Nel prezioso scritto interessante è vedere come Gesù stesso si definisce in alcuni Logia.

Nel n° 84 afferma: «Io sono la luce: quella che sta sopra ogni cosa; io sono il Tutto: il Tutto è uscito da me ed il Tutto è ritornato in me»: abbiamo qui un’autodefinizione nella quale Gesù associa la propria persona al concetto di luminosità che irradia in ogni direzione senza che la potenza della fonte si esaurisca. Degno di attenzione è la relazione del linguaggio usato con quello presente nella lettera ai Colossesi 1,13 in cui si dice che il Padre «ci ha liberati dal potere delle tenebre e ci ha trasferito nel regno del suo figlio diletto». Tale relazione si intravede nel rapporto luce-tenebre e ciò fa anche presupporre un ricorso diffuso e usuale a tale binomio, proprio dell’immaginario comune dell’epoca.

Nel Logia n° 48 alla domanda dei discepoli: «Chi sei tu che dici queste cose?» egli risponde «Da ciò che vi dico non riconoscete chi sono?. In verità siete diventati simili a Giudei: essi infatti o amano l’albero e ne detestano il frutto o amano il frutto e detestano l’albero». Nel passo Gesù, attraverso una similitudine che si avvale del simbolo dell’albero e del frutto, risponde alla domanda «Chi sei tu…?» definendo se stesso come il frutto e il Padre come l’albero.

In un altro Logia, (n° 67), alla domanda di Salomè «chi sei tu, uomo e di chi sei figlio?» Gesù risponde «Io sono colui che viene da colui che mi è uguale: quello che mi è dato è delle cose di mio Padre», mettendo in risalto il rapporto di identità tra lui e il Padre e rispondendo contemporaneamente alle due domande sulla sua identità e sulla sua figliolanza.

Nella comprensione della sua figura da parte dei discepoli Gesù è riconosciuto anche come maestro.
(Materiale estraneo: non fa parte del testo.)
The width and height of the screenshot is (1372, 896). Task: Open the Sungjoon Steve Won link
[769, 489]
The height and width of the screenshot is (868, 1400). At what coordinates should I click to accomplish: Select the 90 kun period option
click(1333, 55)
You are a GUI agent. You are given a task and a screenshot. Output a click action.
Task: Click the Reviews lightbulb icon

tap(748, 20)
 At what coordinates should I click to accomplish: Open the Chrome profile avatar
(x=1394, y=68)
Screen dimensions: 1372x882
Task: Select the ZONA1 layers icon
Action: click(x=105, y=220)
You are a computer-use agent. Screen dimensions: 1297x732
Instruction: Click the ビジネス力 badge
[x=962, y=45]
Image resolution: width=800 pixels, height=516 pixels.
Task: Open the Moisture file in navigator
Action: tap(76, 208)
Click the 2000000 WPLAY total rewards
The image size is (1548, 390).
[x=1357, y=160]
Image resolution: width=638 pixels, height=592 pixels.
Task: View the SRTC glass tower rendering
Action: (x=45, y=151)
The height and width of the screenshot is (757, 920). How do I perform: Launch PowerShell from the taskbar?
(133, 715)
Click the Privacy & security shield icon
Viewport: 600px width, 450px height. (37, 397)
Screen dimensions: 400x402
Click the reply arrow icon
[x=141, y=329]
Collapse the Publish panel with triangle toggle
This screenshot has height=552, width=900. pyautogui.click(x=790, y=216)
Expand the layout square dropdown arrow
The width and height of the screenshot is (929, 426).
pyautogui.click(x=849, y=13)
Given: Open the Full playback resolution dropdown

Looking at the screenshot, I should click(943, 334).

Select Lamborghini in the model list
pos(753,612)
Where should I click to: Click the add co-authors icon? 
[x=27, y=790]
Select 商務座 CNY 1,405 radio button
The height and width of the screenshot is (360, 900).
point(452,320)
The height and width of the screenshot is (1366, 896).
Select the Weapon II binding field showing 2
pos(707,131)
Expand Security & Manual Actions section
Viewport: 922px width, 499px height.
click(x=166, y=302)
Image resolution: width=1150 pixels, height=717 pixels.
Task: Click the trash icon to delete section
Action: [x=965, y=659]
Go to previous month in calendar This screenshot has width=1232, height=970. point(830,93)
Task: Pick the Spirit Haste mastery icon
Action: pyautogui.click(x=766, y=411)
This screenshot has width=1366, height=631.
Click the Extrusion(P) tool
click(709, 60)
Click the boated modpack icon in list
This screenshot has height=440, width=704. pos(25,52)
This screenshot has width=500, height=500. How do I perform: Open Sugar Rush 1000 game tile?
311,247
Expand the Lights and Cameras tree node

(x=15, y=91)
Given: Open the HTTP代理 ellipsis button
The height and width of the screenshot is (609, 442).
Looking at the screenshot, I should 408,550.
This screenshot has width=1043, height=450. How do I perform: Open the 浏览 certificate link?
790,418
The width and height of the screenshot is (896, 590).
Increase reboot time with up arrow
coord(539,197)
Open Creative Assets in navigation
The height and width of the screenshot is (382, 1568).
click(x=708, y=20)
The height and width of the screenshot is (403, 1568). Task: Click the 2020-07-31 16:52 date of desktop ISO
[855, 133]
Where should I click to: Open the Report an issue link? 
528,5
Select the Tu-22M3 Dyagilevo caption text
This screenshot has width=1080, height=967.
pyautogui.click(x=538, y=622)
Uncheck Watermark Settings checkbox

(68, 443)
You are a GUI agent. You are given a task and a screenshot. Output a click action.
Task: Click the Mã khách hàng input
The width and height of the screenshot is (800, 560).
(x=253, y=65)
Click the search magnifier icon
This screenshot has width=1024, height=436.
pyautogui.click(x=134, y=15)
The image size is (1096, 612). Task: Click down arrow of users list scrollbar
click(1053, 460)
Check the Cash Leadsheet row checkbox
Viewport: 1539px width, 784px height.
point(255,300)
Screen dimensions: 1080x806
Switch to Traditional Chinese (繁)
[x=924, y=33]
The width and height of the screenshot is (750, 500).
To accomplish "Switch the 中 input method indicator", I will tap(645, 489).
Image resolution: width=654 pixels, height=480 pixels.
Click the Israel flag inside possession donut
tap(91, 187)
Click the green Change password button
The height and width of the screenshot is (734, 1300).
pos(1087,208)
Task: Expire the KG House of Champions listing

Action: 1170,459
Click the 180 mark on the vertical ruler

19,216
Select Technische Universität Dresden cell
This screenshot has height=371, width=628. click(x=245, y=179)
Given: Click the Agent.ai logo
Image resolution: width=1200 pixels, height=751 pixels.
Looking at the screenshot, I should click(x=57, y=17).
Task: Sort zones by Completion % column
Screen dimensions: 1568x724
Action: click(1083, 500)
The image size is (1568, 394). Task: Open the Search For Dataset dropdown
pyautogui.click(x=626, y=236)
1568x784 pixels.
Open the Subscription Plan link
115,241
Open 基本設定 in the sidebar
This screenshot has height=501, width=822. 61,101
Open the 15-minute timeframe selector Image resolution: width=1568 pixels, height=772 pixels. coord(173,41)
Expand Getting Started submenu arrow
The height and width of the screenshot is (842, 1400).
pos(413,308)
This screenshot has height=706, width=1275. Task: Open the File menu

Nel Logia 14 infatti alla domanda posta ai discepoli: «fate un confronto con me e ditemi a chi sono simile»  Tommaso risponde: «maestro, la mia bocca non è assolutamente in grado di dire a chi tu sei simile», affermazione alla quale Gesù replica «Io non sono più tuo maestro perché tu sei ebro: ti sei inebriato alla copiosa sorgente che è emanata da me». Tale dialogo mostra anche che Gesù-maestro si paragona alla sorgente a cui i suoi discepoli dovranno attingere fino a diventarne ebri e si connette al Logia 115 in cui Gesù stesso afferma: «Colui che berrà dalla mia bocca diventerà come me, nello stesso modo che io diventerò come lui, e le cose nascoste gli saranno rivelate», sottolineando di nuovo il suo ruolo di “fonte-sorgente” inesauribile. Qualunque sia la disposizione di chi si accosta alla lettura di questo testo, sia che vi voglia scorgere un ostinato senso gnostico, sia che ne affievolisca tale comprensione alla luce del Vangelo di Giovanni e delle lettere paoline, non può fare a meno di notare la particolarità del linguaggio utilizzato che sembra non aver nessun interesse a restituire alcun particolare del Gesù storico, ma attraverso l’utilizzo del simbolo, ci fa intendere come la comunità di provenienza del Vangelo, caratterizzata da un ardente fervore mistico, intuiva e comprendeva la figura di Gesù figlio di Dio.